Experimental Results.

In order to test the validity of the network model, the ship detection results under different environment conditions in the extended SSDD data set are analyzed, as shown in the Fig. 6. In the first line, we show the detection results of ship targets closely arranged, which is a difficult problem in ship target detection in SAR image. It can be seen that the algorithm in this paper can effectively distinguish closely spaced ships, and also can effectively segment ship targets close to the coast. The second line shows the ship target detection under the ambiguous background. This kind of ship target is characterized by unclear outline and unclear boundary between the target and the background. We can find that the algorithm can effectively distinguish the target from the background. The third line shows the results of ship detection in different sizes and directions in the same image. It can be found that the algorithm can accurately locate the target. The fourth line shows the detection results of small targets with sparse distribution. It can be seen that the algorithm has a better detection effect for small targets and a lower missed detection rate.

Fig. 6.
figure 6

The experimental results

Contrast Experiments.

In this paper, through further experiments, the method is compared quantitatively with several mainstream single-stage target detection algorithms based on deep learning in precision, recall, F1 score and detection speed. The quantitative comparison results are shown in the Table 2.

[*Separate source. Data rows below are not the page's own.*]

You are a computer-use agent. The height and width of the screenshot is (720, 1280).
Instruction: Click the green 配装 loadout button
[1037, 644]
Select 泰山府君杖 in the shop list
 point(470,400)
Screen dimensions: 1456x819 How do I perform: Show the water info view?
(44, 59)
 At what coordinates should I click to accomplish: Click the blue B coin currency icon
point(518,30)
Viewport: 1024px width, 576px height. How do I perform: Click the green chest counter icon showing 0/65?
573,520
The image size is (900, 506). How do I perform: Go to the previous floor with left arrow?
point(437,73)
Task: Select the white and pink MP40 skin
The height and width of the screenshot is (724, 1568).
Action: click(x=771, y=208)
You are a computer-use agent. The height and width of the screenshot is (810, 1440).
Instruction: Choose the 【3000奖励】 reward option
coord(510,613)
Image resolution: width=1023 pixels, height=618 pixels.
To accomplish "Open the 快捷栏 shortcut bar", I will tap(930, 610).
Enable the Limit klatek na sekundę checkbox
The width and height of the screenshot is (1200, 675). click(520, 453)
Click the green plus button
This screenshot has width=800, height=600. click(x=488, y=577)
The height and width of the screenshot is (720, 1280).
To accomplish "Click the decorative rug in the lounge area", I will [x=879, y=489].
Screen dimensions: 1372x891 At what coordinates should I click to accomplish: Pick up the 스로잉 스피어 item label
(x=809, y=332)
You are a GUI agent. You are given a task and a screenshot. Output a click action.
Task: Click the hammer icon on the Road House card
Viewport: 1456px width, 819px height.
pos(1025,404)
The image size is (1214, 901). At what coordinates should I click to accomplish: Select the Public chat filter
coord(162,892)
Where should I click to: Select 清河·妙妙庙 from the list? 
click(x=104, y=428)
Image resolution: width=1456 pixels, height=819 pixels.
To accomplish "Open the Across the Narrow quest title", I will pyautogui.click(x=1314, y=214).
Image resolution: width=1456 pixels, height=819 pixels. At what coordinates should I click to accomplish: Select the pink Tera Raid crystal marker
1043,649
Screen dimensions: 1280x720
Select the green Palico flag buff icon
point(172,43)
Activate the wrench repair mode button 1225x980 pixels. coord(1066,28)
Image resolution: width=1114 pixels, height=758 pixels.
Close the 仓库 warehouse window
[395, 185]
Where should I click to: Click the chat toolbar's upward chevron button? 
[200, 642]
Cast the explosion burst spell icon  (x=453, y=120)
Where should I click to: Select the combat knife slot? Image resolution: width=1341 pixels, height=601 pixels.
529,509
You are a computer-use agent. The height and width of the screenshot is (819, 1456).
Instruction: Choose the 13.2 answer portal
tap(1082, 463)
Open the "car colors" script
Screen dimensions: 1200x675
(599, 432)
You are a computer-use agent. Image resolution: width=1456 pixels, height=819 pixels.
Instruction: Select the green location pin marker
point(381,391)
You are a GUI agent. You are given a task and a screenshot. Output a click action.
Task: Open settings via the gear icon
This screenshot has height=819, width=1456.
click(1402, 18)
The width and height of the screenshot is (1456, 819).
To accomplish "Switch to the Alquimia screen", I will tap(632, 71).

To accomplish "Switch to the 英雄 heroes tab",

Table 2. The detection performance of the proposed method and other methods

It can be seen from the table that the proposed method achieves the highest precision and recall on the extended SSDD compared with the SSD [4] and RFBNet [5] of different backbone networks. Although it is not as fast as RFBNet, single image detection time of 24 ms can sufficiently achieve real-time detection [21]. It is noted that experiments on different platforms may have some impact on the detection time. In order to intuitively compare the detection results of different algorithms, we show the detection results in Fig. 7. Most of the samples have the same detection results under the three algorithms. In order to show the difference of the detection results more clearly, we select more complex samples for display. It can be seen that the three algorithms can effectively detect ship targets, but in terms of positioning accuracy, the method proposed in this paper has the best effect. At the same time, due to the introduction of attention mechanism, the network can learn more fine features. Compared with the other two algorithms, this algorithm can effectively distinguish closely arranged ships.

Fig. 7.
figure 7

The comparison results of our proposed method and other methods on SSDD. (a) the ground truth, (b) the result of SSD, (c) the result of RFBnet, (d) the result of proposed network.

4 Conclusions

In this paper, a single-stage object detection algorithm based on attention mechanism is proposed, and the effectiveness of the algorithm is verified on the open data set SSDD. In this paper, we use the modified residual model as the basic unit of feature extraction network, which enhances the network’s ability to acquire upper target information. At the same time, the attention mechanism is integrated into the neural network, which improves the ability to detect and locate the target, and makes the algorithm can effectively distinguish the closely arranged ships. In view of the multi-scale characteristics of ship targets in SAR images, GIoU Loss is introduced into the loss function, which reduces the sensitivity of the network to scale. Another advantage of our proposed algorithm is that it is fast. The detection time of a single image on SSDD is only 24 ms, which can realize real-time ship detection. It should be noted that the algorithm cannot accurately locate ship targets with rotational characteristics, which is a problem we need to solve in the future. The continuous development of SAR will enable us to obtain more high-quality data, which will strongly promote the research of deep learning algorithm in SAR image processing field.